**Try it:** Every line from the one bearing "You are a GUI" through the last line of the records below is to be output exactly, and no other line; leave out the pictures.
* * * * * * * * *
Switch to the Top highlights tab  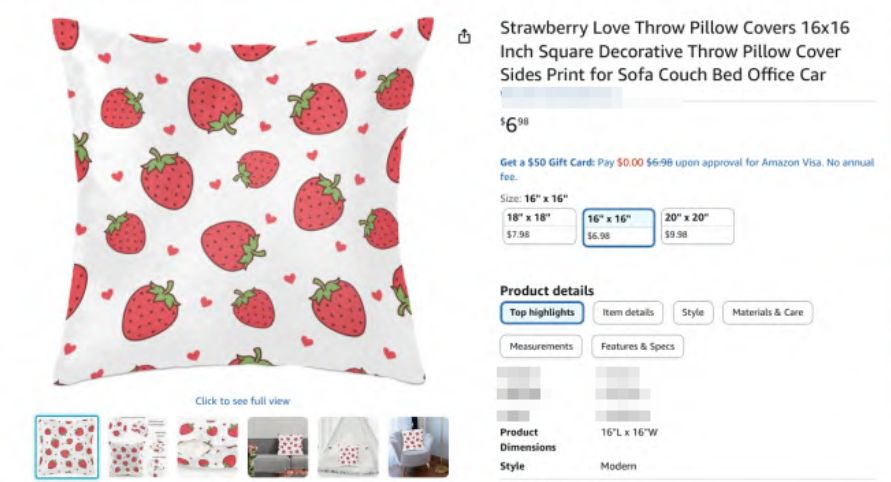coord(542,313)
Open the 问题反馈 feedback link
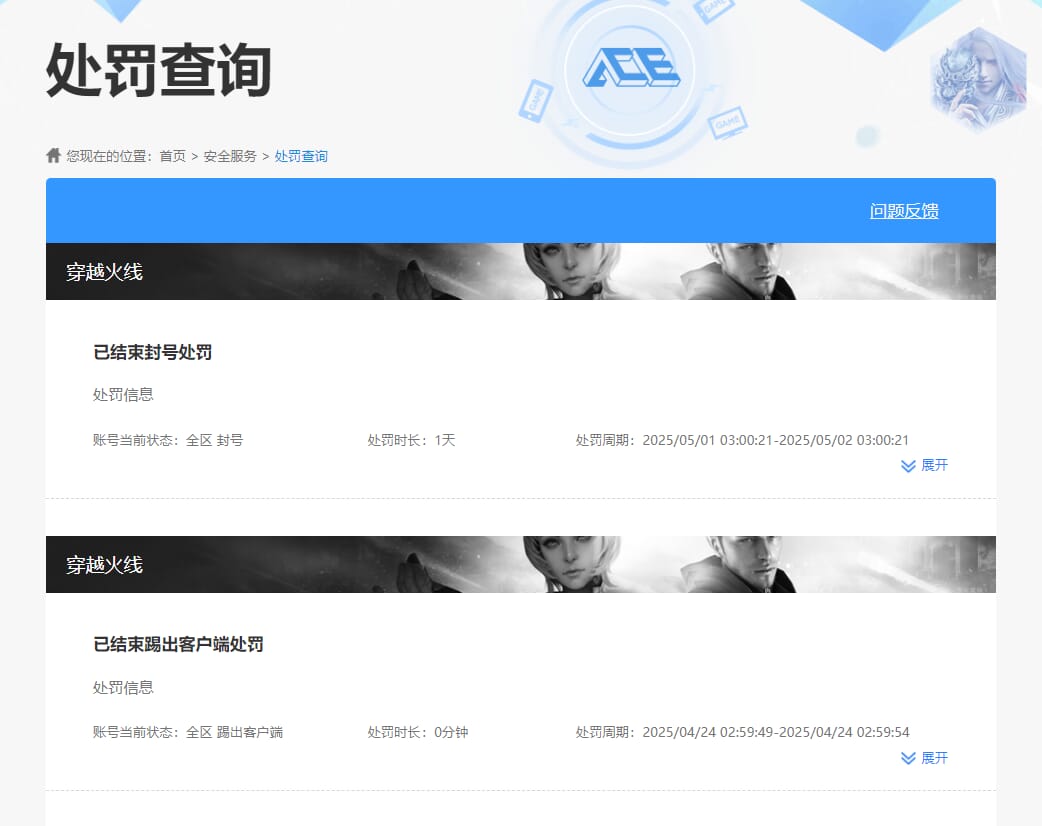The image size is (1042, 826). point(904,211)
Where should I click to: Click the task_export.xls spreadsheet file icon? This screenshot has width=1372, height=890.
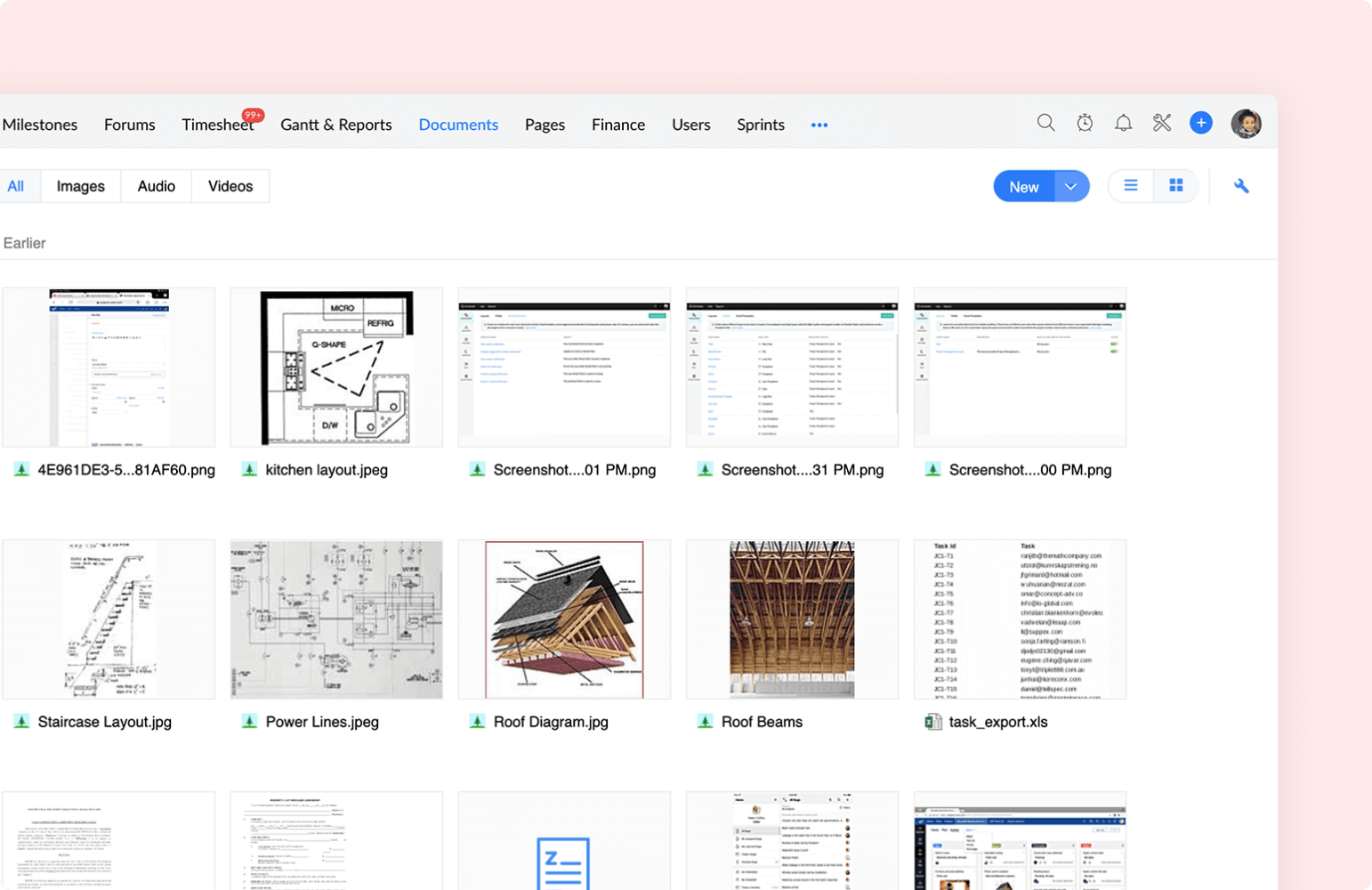coord(932,722)
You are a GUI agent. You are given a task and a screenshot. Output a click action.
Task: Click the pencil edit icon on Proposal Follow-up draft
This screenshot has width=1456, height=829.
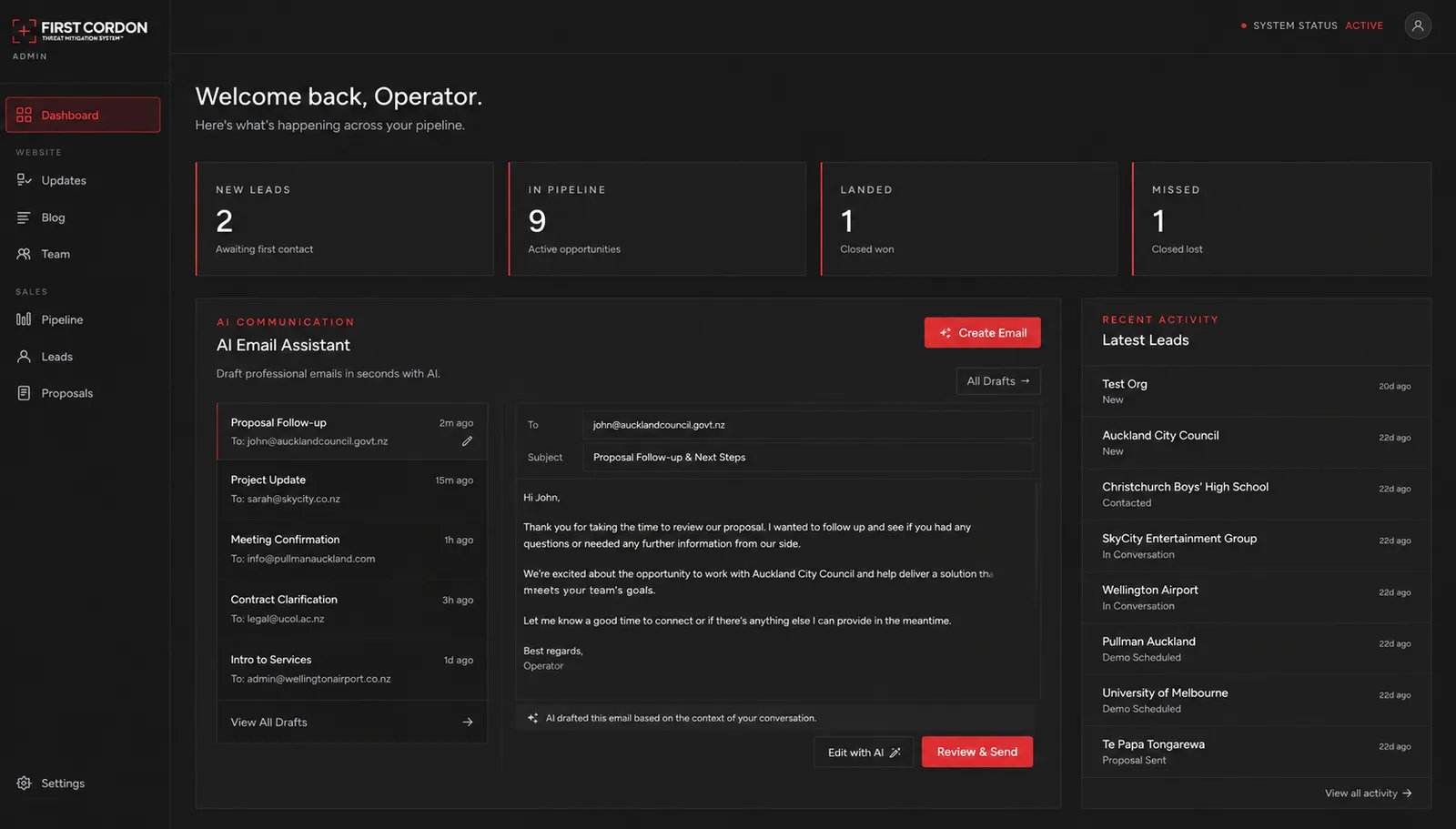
* * * * * * * * *
**Result for this exercise:**
You are a GUI agent. You are given a task and a screenshot. Output a click action.
Task: Click the pencil edit icon on Proposal Follow-up draft
This screenshot has width=1456, height=829.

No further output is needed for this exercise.